The FTC is investigating a very important question: Why are McDonald's McFlurry machines always broken?
Erin Snodgrass | Publié le | Mis à jour le- The Federal Trade Commission (FTC) is looking into the infamously fussy McDonald's ice cream machines, per a new report.
- The Wall Street Journal reported that the agency sent letters to franchisees earlier this summer asking for information.
- The FTC wants to know how McDonald's reviews suppliers and equipment and how frequently owners work on their own machines.
- See more stories on Insider's business page .

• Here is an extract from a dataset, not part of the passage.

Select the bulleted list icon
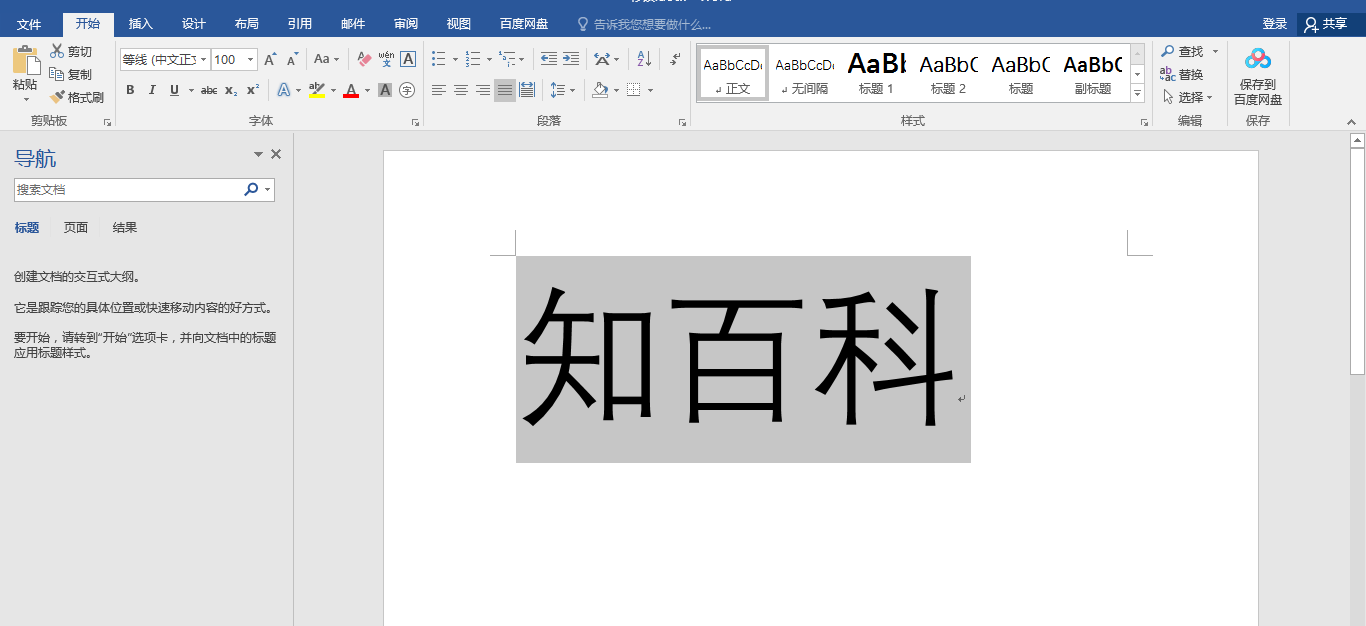Viewport: 1366px width, 626px height. [x=436, y=59]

It's a near-universal experience: It's late at night, you've got a craving, and the only thing that could fulfill it is the sweet, candy-filled ice cream of a McDonald's McFlurry.
You wait in the drive-through line until your turn arrives. But alas! The ice cream machine is broken yet again, an employee tells you.
Now, after years of broken ice cream machines across the country, the well-known, oft-mocked problem at the world's largest fast-food chain is drawing a government investigation.
The Federal Trade Commission (FTC), which is tasked with protecting consumers from fraud and unfair business practices, contacted McDonald's franchisees earlier this summer, probing for information on why its ice cream machines so frequently fail, The Wall Street Journal reported Wednesday.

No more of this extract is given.